As increases in testosterone levels have physiological effects (masculinization), the resulting decreases in estrogen, LH, and FSH lead to the cessation of the menstrual cycle. High levels of testosterone rapidly induce hypothalamic-pituitary-gonadal suppression which leads to anovulation and ovulatory dysfunction (Taub et al., 2020). FSH and LH are secreted by the anterior pituitary, during the follicular phase of the cycle suppression of the release of FSH would restrict the growth of follicles in the ovaries and increase follicular atresia, and the suppression of LH would prevent granulosa and theca cells from producing estrogen. The lack of estrogen would prevent the endometrium of the uterus to thicken. In the ovulation stage of the cycle, the lower levels of LH would not be enough to trigger ovulation. Without ovulation, there is no corpus luteum to produce progesterone and those hormonal levels remain low during the luteal phase. 

GAHT is an effective treatment for the masculinization of transgender men, and is shown to successfully suppress the menstrual cycle without the need for invasive surgery.

References

Ahmad, S., & Leinung, M. (2017). The Response of the Menstrual Cycle to Initiation of Hormonal Therapy in Transgender Men. Transgender Health, 2(1), 176–179. https://doi.org/10.1089/trgh.2017.0023

Betts, J. G., Young, K. A., Wise, J. A., Johnson, E., Poe, B., Kruse, D. H., Korol, O., Johnson, J. E., Womble, M., & DeSaix, P. (2022, April 20). Anatomy and Physiology 2e | OpenStax. Openstax.org; OpenStax. https://openstax.org/books/anatomy-and-physiology-2e/pages/1-introduction

Greene, D. N., Schmidt, R. L., Winston-McPherson, G., Rongitsch, J., Imborek, K. L., Dickerson, J. A., Drees, J. C., Humble, R. M., Nisly, N., Dole, N. J., Dane, S. K., Frerichs, J., & Krasowski, M. D. (2020).
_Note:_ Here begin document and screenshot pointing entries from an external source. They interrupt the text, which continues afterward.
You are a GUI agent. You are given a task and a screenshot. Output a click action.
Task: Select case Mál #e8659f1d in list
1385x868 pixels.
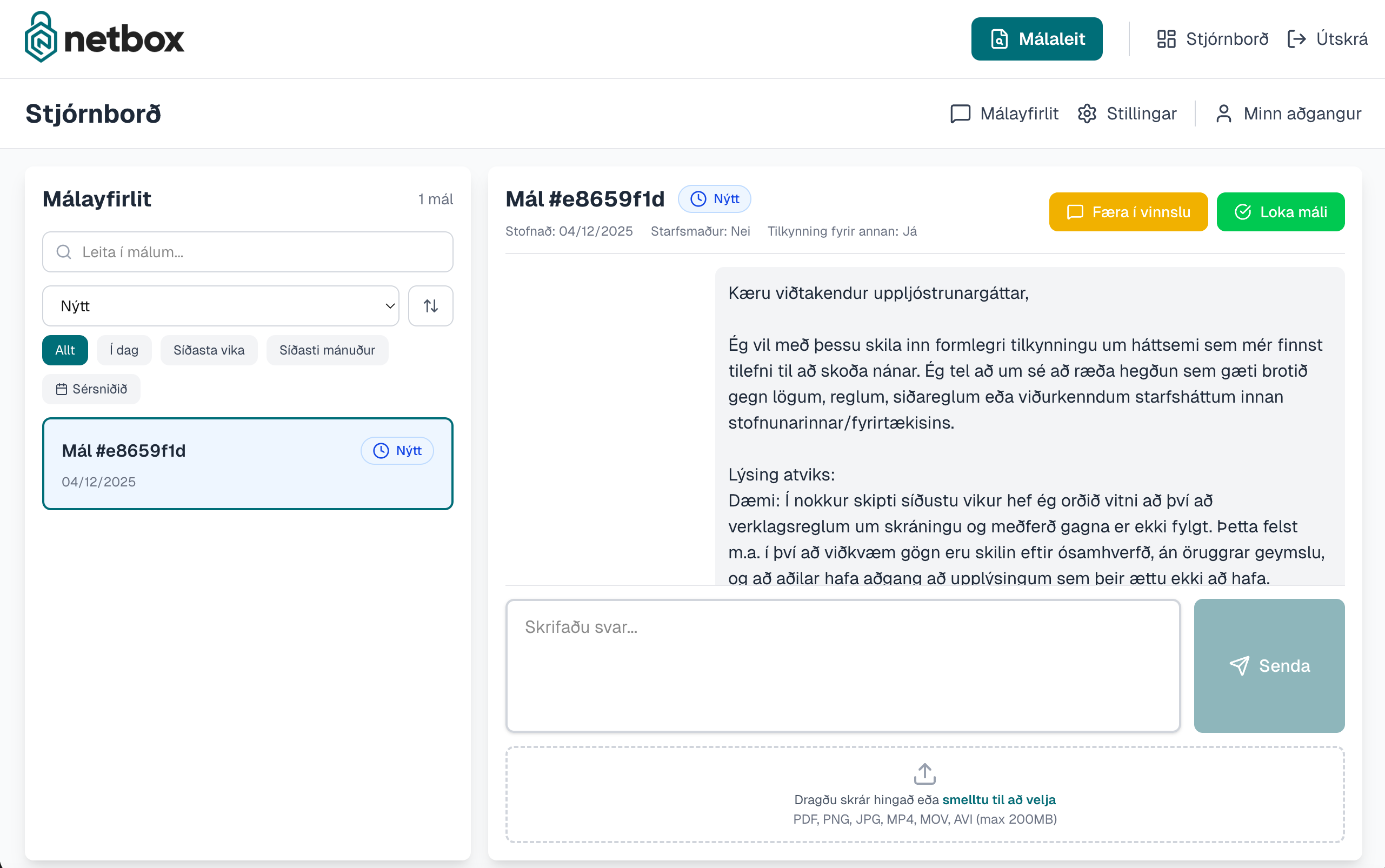pos(248,464)
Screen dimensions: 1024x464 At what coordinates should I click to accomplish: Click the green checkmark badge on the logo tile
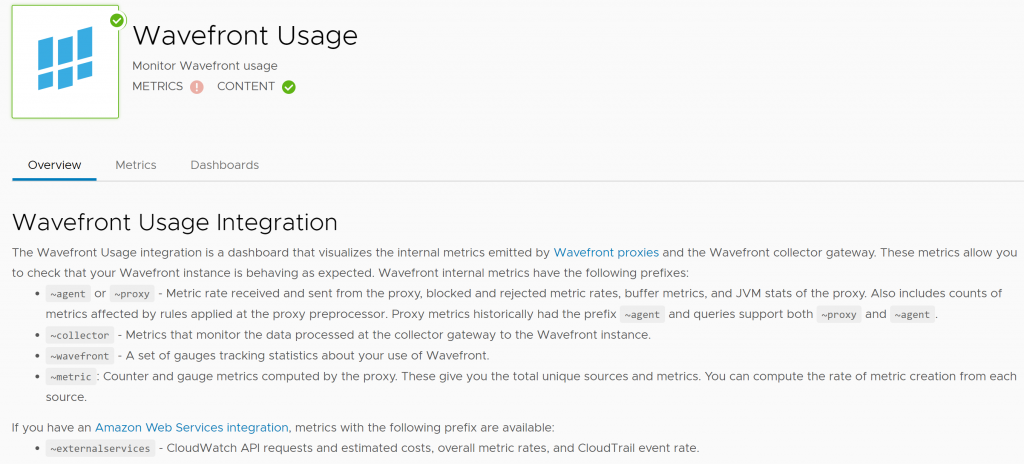[x=117, y=20]
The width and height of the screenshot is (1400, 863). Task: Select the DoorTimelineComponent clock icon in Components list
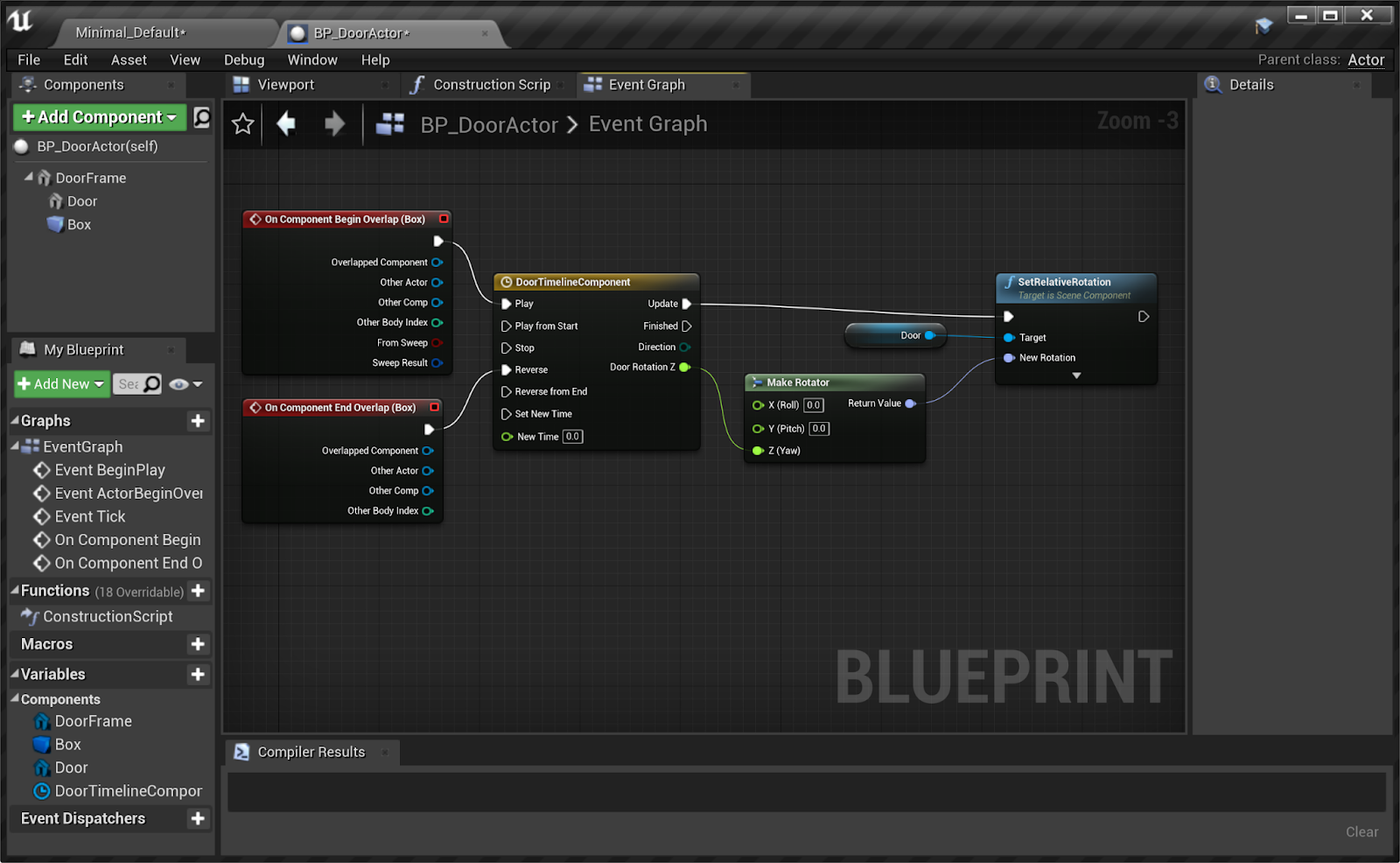(42, 791)
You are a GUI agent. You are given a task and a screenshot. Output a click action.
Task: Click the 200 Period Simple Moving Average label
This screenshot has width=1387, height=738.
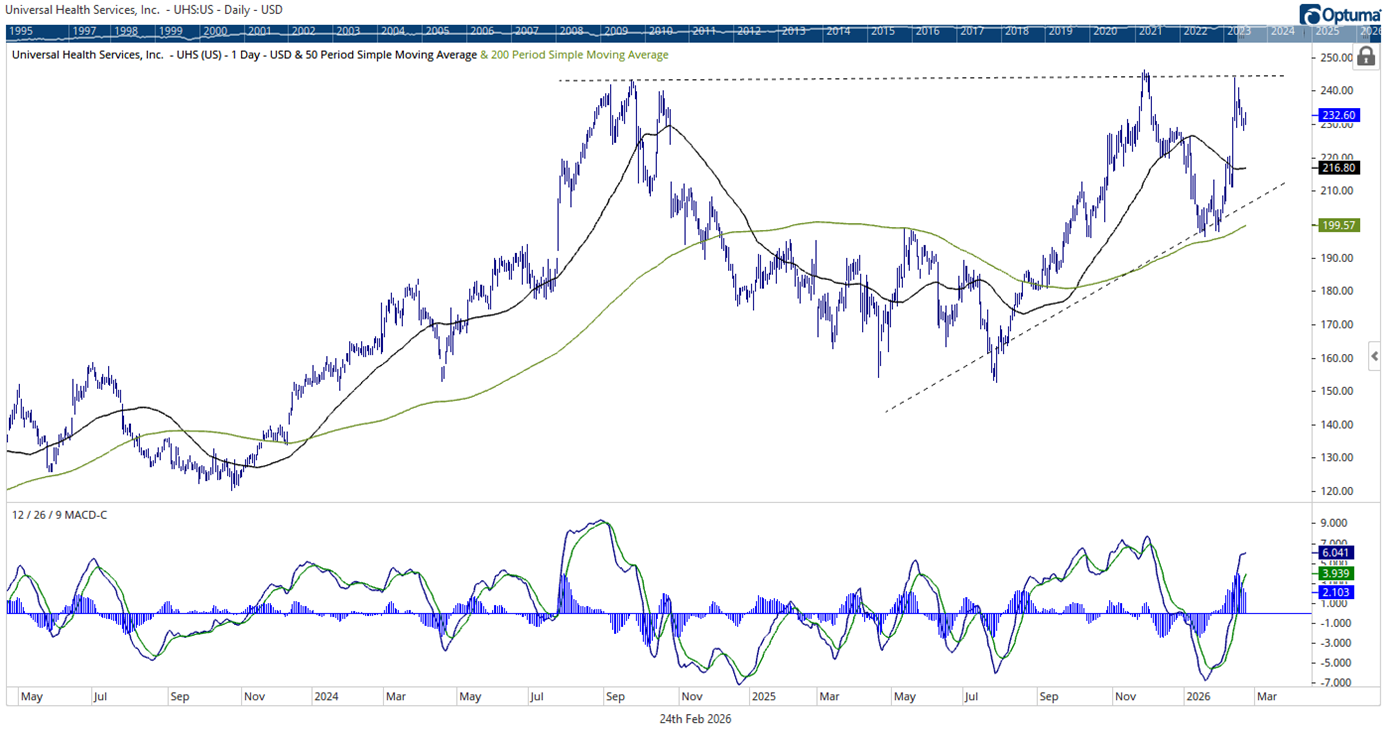tap(574, 55)
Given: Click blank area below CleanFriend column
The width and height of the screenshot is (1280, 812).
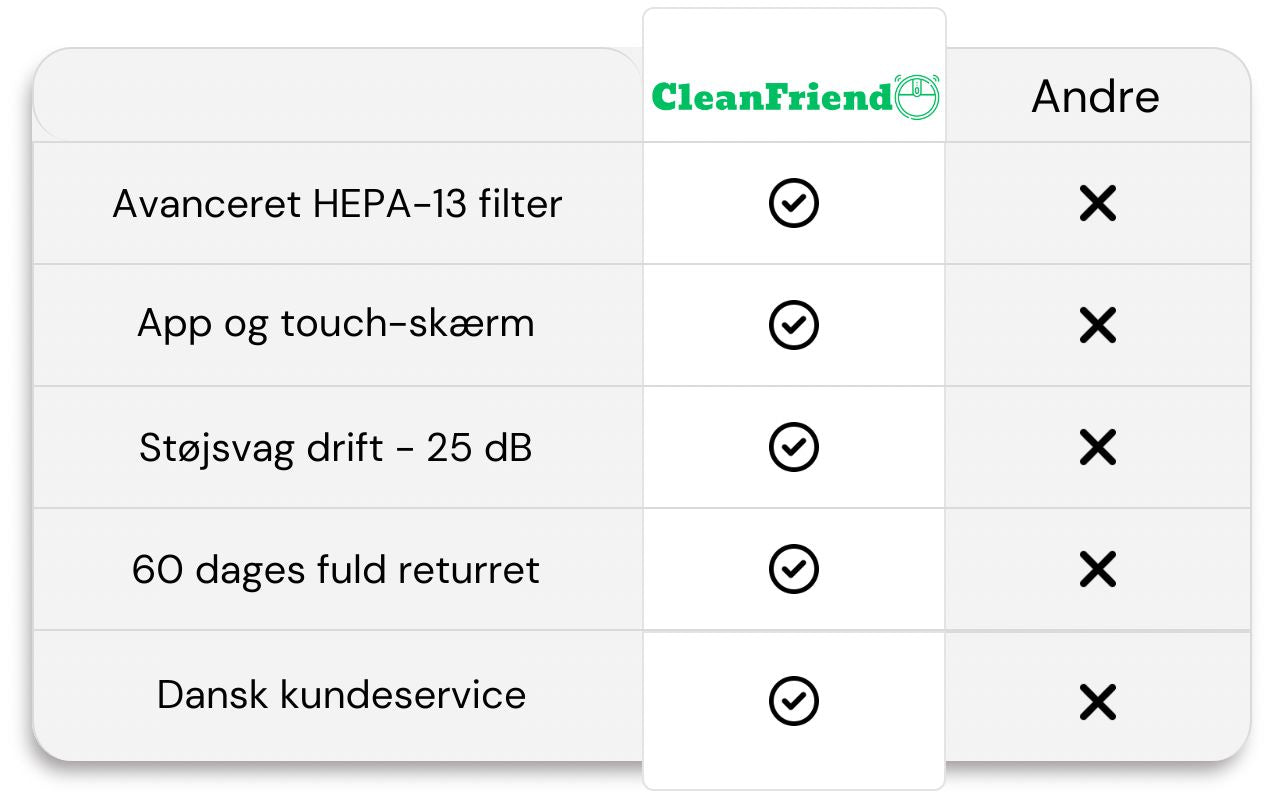Looking at the screenshot, I should tap(794, 762).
Reproductive Endocrinology Reference Intervals for Transgender Men on Stable Hormone Therapy. The Journal of Applied Laboratory Medicine. https://doi.org/10.1093/jalm/jfaa169

Pirtea, P., Ayoubi, J. M., Desmedt, S., & T’Sjoen, G. (2021). Ovarian, breast, and metabolic changes induced by androgen treatment in transgender men. Fertility and Sterility, 116(4), 936–942. https://doi.org/10.1016/j.fertnstert.2021.07.1206Taub, R. L., Ellis, S. A., Neal-Perry, G., Magaret, A. S., Prager, S. W., & Micks, E. A. (2020). The effect of testosterone on ovulatory function in transmasculine individuals. American Journal of Obstetrics and Gynecology, 223(2), 229.e1–229.e8. https://doi.org/10.1016/j.ajog.2020.01.059

One Comment

  1. This steam project uses the medium of hand drawn charts showing the difference testosterone makes when injected into a female transitioning to a male body. This chart includes graphs on the levels in a CIS female body versus a transgender male body once testosterone has been injected. The graphs include information on the uterine cycle, gonadal hormones, anterior pituitary hormones, and the ovarian cycle.
    The essay portion of the STEAM project gives an in-depth overview of the two main objectives of hormone therapy: physical body alignment with the sex the person identifies as and cessation of the menstruation cycle. Something I found really fascinating in the essay was that patients were found to have been able to achieve testosterone levels “of >10 nmol/L within a median time of 4 months, which is the standard cisgender male testosterone level.” The essay also gives the results that the menses cessation can happen as quickly as the first six months. After reading this essay and seeing the graph on the chart side by side it really puts into perspective what female to male transgender people go through without surgery. It’s incredible what hormone therapy can accomplish. I also really appreciated the mention of how important it is for the transitioners mental health to be accounted for. Changing your body but still having a menstrual cycle and not being able to fully and completely be the sex you identify as would be incredibly damaging to your psyche.